Experiments on the processing of six types of biomass (pellets from wood, peat, straw, sunflower husks and poultry litter, as well as wastewater sludge) by the method of two-stage pyrolytic conversion showed that each of the considered types of biomass can be used as raw material for synthesis gas production. The gas productivity of the process is several times higher than the gas productivity of conventional pyrolysis. The ratio of volumes of hydrogen to carbon monoxide in the produced synthesis gas varies from 1:1 to 1:2 depending on the type of biomass, while it does not contain volatile pyrolysis products with high molecular weight, which makes it possible to use it as fuel for internal combustion engines.
An experimental installation was built at the JIHT RAS, which implements the process of two-stage pyrolytic conversion. The unit provides the degree of energy conversion of the initial biomass into synthesis gas up to 79.8%. However, it has a low thermal efficiency: only 37.1%. This characteristic can be increased up to 69.5% with the heat recovery from flue gases.

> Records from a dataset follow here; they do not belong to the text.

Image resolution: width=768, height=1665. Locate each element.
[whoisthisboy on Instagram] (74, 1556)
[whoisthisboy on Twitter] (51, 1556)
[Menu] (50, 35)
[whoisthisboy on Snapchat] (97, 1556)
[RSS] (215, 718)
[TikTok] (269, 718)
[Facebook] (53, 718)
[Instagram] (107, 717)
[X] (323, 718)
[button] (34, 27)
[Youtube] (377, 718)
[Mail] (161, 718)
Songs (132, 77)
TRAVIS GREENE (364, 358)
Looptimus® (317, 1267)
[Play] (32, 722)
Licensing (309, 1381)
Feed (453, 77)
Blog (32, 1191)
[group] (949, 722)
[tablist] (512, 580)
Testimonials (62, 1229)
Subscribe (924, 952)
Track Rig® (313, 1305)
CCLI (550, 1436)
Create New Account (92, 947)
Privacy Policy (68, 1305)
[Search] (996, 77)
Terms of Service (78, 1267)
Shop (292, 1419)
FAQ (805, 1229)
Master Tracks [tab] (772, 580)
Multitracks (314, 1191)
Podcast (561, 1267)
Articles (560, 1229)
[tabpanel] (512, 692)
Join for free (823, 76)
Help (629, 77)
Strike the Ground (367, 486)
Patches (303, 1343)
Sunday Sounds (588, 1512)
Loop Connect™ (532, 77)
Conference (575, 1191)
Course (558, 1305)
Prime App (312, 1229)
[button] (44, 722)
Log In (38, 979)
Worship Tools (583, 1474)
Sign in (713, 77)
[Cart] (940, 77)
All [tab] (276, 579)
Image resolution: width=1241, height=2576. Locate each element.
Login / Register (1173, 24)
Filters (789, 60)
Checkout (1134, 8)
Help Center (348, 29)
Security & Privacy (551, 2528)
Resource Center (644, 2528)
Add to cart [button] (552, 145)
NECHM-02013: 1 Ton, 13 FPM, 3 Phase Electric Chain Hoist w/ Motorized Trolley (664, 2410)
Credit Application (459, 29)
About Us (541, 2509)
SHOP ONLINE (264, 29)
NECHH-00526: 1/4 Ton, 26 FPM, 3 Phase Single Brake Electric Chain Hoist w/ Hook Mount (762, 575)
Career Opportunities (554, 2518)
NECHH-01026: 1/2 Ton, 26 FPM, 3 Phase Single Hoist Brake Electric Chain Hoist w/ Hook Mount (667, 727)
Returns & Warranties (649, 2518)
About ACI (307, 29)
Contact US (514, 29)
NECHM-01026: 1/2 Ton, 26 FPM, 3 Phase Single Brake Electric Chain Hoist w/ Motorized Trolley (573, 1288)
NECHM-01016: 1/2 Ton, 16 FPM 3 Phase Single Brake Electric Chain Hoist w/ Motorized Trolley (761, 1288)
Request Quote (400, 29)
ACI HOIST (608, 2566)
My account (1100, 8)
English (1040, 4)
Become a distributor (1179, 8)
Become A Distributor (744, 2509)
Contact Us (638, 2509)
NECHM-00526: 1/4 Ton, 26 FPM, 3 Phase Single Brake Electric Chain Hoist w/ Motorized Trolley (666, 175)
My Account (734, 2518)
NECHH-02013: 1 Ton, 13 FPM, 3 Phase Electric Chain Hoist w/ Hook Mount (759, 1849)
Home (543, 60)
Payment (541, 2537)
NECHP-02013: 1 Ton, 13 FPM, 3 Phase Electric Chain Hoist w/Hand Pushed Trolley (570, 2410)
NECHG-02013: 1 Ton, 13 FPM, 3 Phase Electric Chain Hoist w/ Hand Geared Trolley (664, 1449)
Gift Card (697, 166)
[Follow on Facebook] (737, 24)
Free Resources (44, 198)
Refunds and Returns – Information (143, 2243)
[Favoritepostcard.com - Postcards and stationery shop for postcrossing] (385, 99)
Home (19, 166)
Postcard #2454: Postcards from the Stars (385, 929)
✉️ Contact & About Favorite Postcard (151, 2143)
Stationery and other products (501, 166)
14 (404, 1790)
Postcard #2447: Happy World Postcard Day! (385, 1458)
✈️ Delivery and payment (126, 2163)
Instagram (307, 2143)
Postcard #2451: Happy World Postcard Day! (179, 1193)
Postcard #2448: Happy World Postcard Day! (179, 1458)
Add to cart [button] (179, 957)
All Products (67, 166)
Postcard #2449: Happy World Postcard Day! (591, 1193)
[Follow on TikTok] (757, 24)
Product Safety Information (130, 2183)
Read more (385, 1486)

Tests have confirmed that the synthesis gas obtained in the process of two-stage pyrolytic conversion can be used as motor fuel for internal combustion engines, as well as for partial replacement of diesel fuel in liquid fuel boilers. Moreover, it can be used as a raw material for the production of liquid aviation fuel. The best suited for this is the synthesis gas obtained during the processing of wastewater sludge due to its high hydrogen content.
The authors are grateful to colleagues who took part in the development and study of the two-stage pyrolytic conversion process, as well as in the preparation of the materials published in this chapter: Kosov V.F., Kosov V.V., Markov A.V., Morozov A.V., Pchelkin M.D., Suslov V.A., Faleeva Yu.M., Tsyplakov A.I.